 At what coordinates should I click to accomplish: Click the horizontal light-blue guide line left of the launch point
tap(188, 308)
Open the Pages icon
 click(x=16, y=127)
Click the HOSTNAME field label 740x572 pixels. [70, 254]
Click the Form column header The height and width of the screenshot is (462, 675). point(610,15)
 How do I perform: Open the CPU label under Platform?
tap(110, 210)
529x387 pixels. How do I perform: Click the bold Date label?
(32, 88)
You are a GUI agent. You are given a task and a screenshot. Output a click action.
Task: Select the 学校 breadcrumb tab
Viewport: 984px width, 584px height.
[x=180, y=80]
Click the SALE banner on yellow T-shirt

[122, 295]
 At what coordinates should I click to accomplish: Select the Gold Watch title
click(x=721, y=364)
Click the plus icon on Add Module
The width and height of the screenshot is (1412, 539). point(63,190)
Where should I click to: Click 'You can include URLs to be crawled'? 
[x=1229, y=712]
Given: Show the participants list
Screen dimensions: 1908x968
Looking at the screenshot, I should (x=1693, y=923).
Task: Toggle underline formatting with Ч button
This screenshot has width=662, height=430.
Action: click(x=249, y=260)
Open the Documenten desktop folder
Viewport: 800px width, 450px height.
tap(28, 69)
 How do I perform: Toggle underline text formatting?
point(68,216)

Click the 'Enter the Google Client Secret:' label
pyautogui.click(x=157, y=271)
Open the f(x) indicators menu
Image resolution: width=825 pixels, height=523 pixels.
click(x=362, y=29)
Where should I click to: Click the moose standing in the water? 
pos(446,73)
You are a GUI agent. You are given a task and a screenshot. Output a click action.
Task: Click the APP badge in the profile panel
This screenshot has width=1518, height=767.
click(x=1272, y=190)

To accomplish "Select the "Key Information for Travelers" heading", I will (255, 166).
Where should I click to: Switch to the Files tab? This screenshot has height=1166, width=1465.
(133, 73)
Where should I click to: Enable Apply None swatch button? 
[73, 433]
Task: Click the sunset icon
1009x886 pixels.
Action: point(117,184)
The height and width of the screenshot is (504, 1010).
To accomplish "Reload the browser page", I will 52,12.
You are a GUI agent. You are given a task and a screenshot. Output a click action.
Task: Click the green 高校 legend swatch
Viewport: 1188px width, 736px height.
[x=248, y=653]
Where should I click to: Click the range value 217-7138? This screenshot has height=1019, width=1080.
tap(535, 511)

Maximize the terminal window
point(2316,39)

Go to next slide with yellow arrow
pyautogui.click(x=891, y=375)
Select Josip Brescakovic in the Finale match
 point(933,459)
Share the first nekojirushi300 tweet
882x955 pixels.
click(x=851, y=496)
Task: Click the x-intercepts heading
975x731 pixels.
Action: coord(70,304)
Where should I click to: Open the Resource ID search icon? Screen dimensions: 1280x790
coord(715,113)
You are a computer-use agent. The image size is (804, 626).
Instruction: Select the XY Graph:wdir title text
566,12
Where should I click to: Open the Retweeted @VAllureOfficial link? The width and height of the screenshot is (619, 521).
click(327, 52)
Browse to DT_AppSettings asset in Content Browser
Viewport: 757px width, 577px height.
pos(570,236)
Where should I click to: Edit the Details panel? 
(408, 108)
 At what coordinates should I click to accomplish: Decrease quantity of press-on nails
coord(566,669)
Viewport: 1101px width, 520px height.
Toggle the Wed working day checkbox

****************************************

HOW TO COMPLETE THIS TASK: Once you have read the material above, write all of it out again exactly.

TASK SOLUTION:
 At what coordinates should I click to accomplish: Click the horizontal light-blue guide line left of the launch point
tap(188, 308)
Open the Pages icon
 click(x=16, y=127)
Click the HOSTNAME field label 740x572 pixels. [70, 254]
Click the Form column header The height and width of the screenshot is (462, 675). point(610,15)
 How do I perform: Open the CPU label under Platform?
tap(110, 210)
529x387 pixels. How do I perform: Click the bold Date label?
(32, 88)
You are a GUI agent. You are given a task and a screenshot. Output a click action.
Task: Select the 学校 breadcrumb tab
Viewport: 984px width, 584px height.
[x=180, y=80]
Click the SALE banner on yellow T-shirt

[122, 295]
 At what coordinates should I click to accomplish: Select the Gold Watch title
click(x=721, y=364)
Click the plus icon on Add Module
The width and height of the screenshot is (1412, 539). point(63,190)
Where should I click to: Click 'You can include URLs to be crawled'? 
[x=1229, y=712]
Given: Show the participants list
Screen dimensions: 1908x968
Looking at the screenshot, I should (x=1693, y=923).
Task: Toggle underline formatting with Ч button
This screenshot has width=662, height=430.
Action: click(x=249, y=260)
Open the Documenten desktop folder
Viewport: 800px width, 450px height.
tap(28, 69)
 How do I perform: Toggle underline text formatting?
point(68,216)

Click the 'Enter the Google Client Secret:' label
pyautogui.click(x=157, y=271)
Open the f(x) indicators menu
Image resolution: width=825 pixels, height=523 pixels.
click(x=362, y=29)
Where should I click to: Click the moose standing in the water? 
pos(446,73)
You are a GUI agent. You are given a task and a screenshot. Output a click action.
Task: Click the APP badge in the profile panel
This screenshot has width=1518, height=767.
click(x=1272, y=190)

To accomplish "Select the "Key Information for Travelers" heading", I will (255, 166).
Where should I click to: Switch to the Files tab? This screenshot has height=1166, width=1465.
(133, 73)
Where should I click to: Enable Apply None swatch button? 
[73, 433]
Task: Click the sunset icon
1009x886 pixels.
Action: point(117,184)
The height and width of the screenshot is (504, 1010).
To accomplish "Reload the browser page", I will 52,12.
You are a GUI agent. You are given a task and a screenshot. Output a click action.
Task: Click the green 高校 legend swatch
Viewport: 1188px width, 736px height.
[x=248, y=653]
Where should I click to: Click the range value 217-7138? This screenshot has height=1019, width=1080.
tap(535, 511)

Maximize the terminal window
point(2316,39)

Go to next slide with yellow arrow
pyautogui.click(x=891, y=375)
Select Josip Brescakovic in the Finale match
 point(933,459)
Share the first nekojirushi300 tweet
882x955 pixels.
click(x=851, y=496)
Task: Click the x-intercepts heading
975x731 pixels.
Action: coord(70,304)
Where should I click to: Open the Resource ID search icon? Screen dimensions: 1280x790
coord(715,113)
You are a computer-use agent. The image size is (804, 626).
Instruction: Select the XY Graph:wdir title text
566,12
Where should I click to: Open the Retweeted @VAllureOfficial link? The width and height of the screenshot is (619, 521).
click(327, 52)
Browse to DT_AppSettings asset in Content Browser
Viewport: 757px width, 577px height.
pos(570,236)
Where should I click to: Edit the Details panel? 
(408, 108)
 At what coordinates should I click to accomplish: Decrease quantity of press-on nails
coord(566,669)
Viewport: 1101px width, 520px height.
Toggle the Wed working day checkbox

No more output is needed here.